───── Task inputs

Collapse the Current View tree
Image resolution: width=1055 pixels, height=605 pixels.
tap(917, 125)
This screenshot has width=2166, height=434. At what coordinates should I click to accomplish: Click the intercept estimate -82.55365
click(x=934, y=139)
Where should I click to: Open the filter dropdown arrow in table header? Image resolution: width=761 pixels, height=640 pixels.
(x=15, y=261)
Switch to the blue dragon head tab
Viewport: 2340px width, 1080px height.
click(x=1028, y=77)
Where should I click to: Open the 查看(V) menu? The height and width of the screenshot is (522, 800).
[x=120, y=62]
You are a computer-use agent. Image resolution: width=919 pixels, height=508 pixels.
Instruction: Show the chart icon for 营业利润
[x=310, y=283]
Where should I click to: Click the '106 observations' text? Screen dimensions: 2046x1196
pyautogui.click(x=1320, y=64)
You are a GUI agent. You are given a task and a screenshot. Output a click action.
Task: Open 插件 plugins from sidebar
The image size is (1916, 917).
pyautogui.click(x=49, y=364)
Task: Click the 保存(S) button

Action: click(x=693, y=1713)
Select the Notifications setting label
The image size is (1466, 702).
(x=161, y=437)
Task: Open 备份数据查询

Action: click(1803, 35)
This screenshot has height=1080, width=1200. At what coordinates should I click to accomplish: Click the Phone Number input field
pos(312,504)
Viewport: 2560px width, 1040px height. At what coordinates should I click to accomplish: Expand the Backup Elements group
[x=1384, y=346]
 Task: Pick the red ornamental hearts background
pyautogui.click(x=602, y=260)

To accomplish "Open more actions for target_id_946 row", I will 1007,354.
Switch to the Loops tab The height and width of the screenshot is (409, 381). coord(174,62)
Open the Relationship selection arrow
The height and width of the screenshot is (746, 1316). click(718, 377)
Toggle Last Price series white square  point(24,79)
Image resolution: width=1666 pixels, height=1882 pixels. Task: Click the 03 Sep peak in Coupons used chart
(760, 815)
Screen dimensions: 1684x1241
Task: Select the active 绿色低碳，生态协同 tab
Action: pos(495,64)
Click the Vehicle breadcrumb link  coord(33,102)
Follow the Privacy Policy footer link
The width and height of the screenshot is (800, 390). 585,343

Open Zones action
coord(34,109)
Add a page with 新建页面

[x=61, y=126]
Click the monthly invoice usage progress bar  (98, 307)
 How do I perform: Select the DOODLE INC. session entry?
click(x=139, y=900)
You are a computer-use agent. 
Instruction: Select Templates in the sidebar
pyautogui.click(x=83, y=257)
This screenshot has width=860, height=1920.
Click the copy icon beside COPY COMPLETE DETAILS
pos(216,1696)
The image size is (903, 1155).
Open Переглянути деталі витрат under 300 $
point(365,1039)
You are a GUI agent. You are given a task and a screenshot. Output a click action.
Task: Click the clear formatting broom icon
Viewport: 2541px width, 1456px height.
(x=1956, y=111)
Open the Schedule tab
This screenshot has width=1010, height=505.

──────────

**Exercise details:**
Format the lines from the start of the records up to and including the line that contains "click(x=934, y=139)" as a numbered list, omitting any blank lines.

**Worked solution:**
1. Collapse the Current View tree
2. Image resolution: width=1055 pixels, height=605 pixels.
3. tap(917, 125)
4. This screenshot has width=2166, height=434. At what coordinates should I click to accomplish: Click the intercept estimate -82.55365
5. click(x=934, y=139)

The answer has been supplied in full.